Two AM rolled around before we were finally wound down enough to turn out the lights and try to sleep. Anthony had rolled over, facing the wall, hogging the blankets. The bed smelled like ancient cigarettes and Anthony—that “natural musk” people talk about that sounds disgusting but in reality is actually rather nice, comforting, foreign. I lay on my side, facing the opposite direction and watching the glowing red numbers on the hotel alarm clock blink the minutes past. Every muscle in my body was tensed as I wrapped my ankles around each other and pinned my elbows to my sides, my fingers fidgeting nervously under the pillow.
In the bed next to us, I could hear Kelsey and Walsh talking quietly.
“When you’re in combat,” Walsh was saying, “Your training just kicks in…it can save your life. It’s how I ended up with this scar, instead of going home in a casket. What do you think of that?”
“Oh,” Kelsey whispered in her most awkward, polite voice, “Well, I’m actually a pacifist, so…”
Meanwhile, Anthony was intentionally casual about the situation, and began taking up more and more of the bed, until I eventually tried to shove him back over to his side. Suddenly, he was deadweight, and I was not so much not pushing him towards his side of the bed as I was pushing myself off of it. I resorted to pinching, adding a new bruise to his growing collection. We began to silently wrestle on the squeaky mattress, hands on wrists and fingers in hair and feet against thighs—pushing against each other so hard we were mostly still. Brief, fitful bouts of action punctuated the moments when we were close enough to feel each other’s breath on our shoulders—an immovable object meeting an unstoppable force.
Kelsey occasionally interrupted Walsh’s ramblings and would ask—not turning around—if we were okay.
“Yep, we’re fine!” I’d grunt, “Just…trying to get some space in here!” Operating on the policy of “don’t ask, don’t tell,” Kelsey would avoid any more questions and start to fall asleep. But, minutes later, Walsh would shove her gently, say “shutup, you’re too loud,” and start talking again. I don’t think anyone in that hotel room got more than 3 hours’ sleep that night, and my poor cousin certainly slept the least of any of us.
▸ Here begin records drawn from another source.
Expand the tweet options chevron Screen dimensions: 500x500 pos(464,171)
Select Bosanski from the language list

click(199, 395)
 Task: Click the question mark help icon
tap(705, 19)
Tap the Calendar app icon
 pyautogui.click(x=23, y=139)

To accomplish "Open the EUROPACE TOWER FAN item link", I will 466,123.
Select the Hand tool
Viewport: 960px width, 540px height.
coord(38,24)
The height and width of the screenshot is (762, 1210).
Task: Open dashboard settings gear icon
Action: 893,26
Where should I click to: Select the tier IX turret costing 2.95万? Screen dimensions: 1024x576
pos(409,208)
The next morning, Anthony started another wrestling match. This time, Walsh and (resignedly) Kelsey joined in. Having grown up with her high school wrestling legend older brother, she more than held her own against those Marines, even as she wiggled the top half of her boobs back into her tank top. I was so proud.
By the time we left the motel, the room was in shambles. Our wrestling had peeled back every piece of bedding and balled it up into the corner, and sand permeated every fiber of the gritty, stained carpet.
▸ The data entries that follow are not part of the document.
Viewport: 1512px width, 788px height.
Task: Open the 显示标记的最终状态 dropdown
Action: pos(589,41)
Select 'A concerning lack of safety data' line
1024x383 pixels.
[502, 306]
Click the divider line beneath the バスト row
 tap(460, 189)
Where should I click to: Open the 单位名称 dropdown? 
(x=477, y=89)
The only thing we had for breakfast were varying forms of caffeine, and Anthony and Walsh tried to talk us into ditching Disneyland and going back to the beach for the day. I refused, then Anthony and I argued, pouted, refused to talk to each other, and stalked away in opposite directions. Walsh and Kelsey shrugged and followed their respective partners.
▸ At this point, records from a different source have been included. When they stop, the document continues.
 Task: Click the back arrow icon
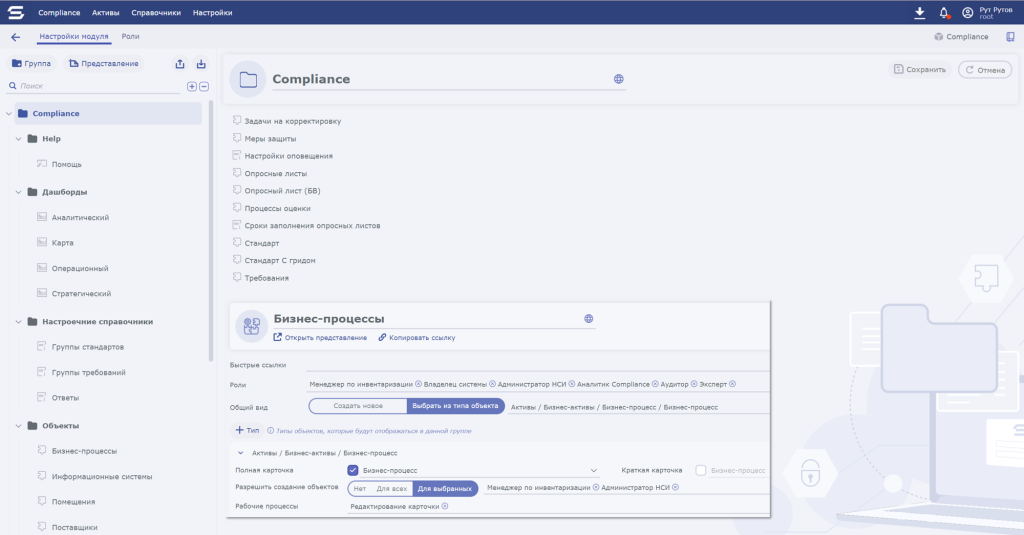[x=15, y=37]

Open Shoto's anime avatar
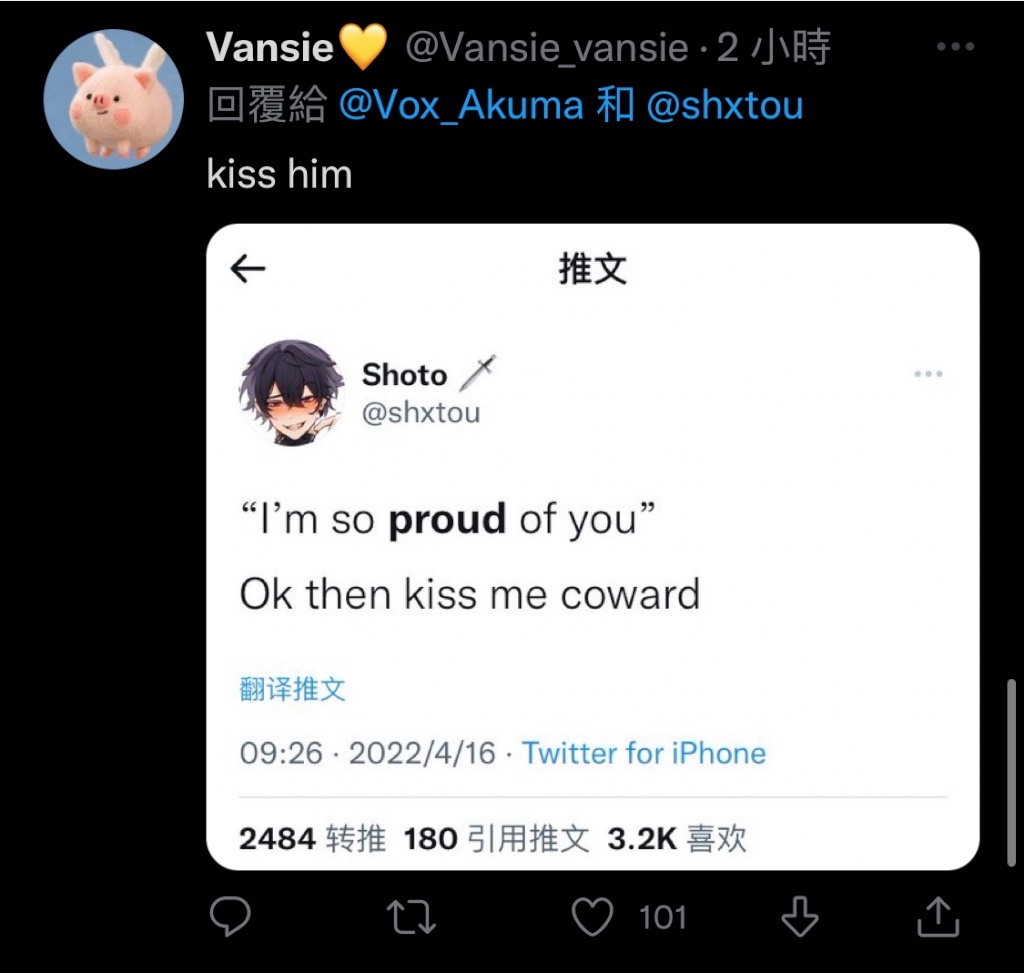click(x=292, y=392)
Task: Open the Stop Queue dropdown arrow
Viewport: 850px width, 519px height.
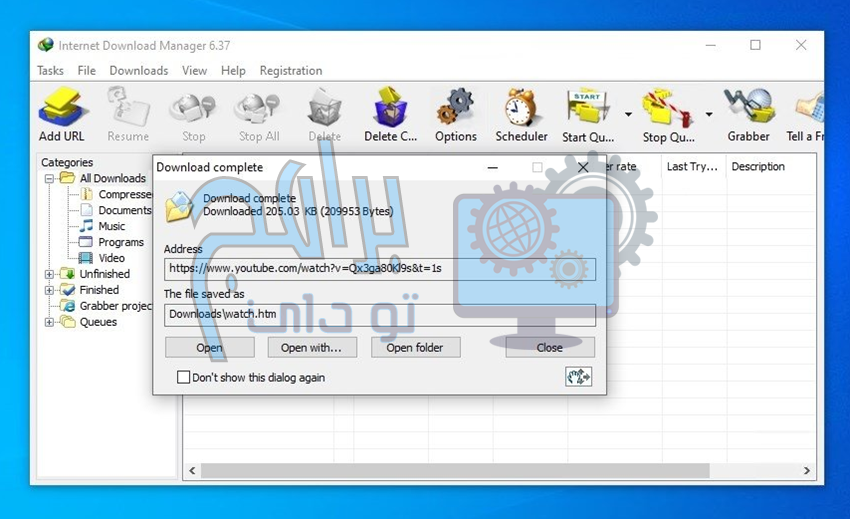Action: click(708, 114)
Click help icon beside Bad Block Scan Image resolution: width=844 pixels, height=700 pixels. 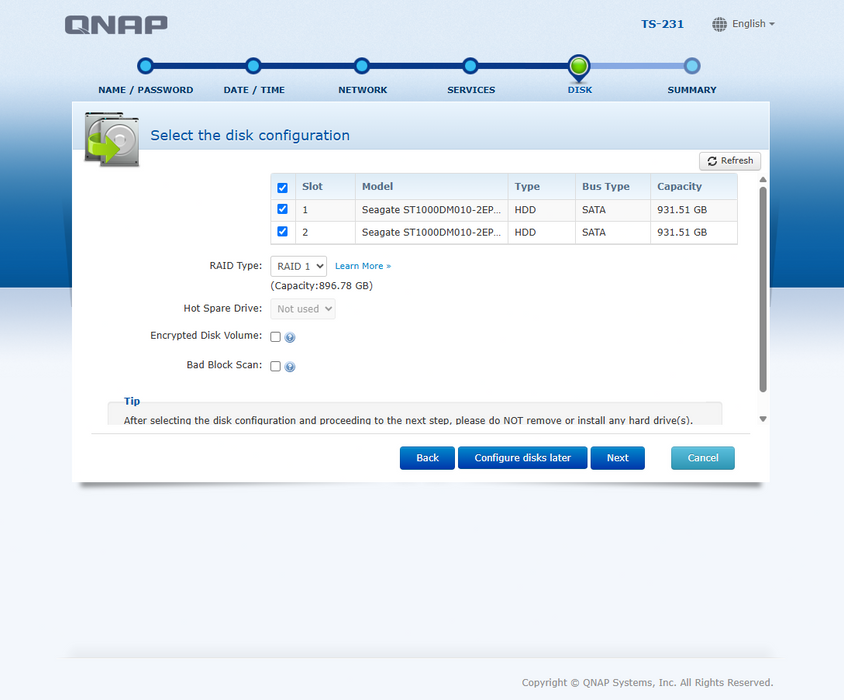290,367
“I hope they come back to pick us up tonight,” Kelsey said. I sniffed, and led us into the nearest bathroom to pee. It was dark, Cinderella blue, and smelled of urine and lemon-scented cleaner.
“I’m so glad we made it here,” she said from the adjacent stall.
“Me too—after all these years, it’s finally fucking happening.” I stared at the stall door in front of me, feeling claustrophobic after the gaping freedom of the coast.
“I was genuinely afraid that you’d want to go to the beach and we wouldn’t get to go.”
“Are you kidding?” I realized, all at once, that Kelsey knew how much of a distraction Anthony was for me, and how much I craved spending time with him, even when I wanted to rip his guts out.
“This is the whole reason we came down here! We are getting those fucking umbrellas.”
“Oh, good,” Kelsey sounded satisfied. Then, immensely concerned: “Are you actually sitting on your toilet seat? Because mine is icky, and I don’t wanna know what’s on it.”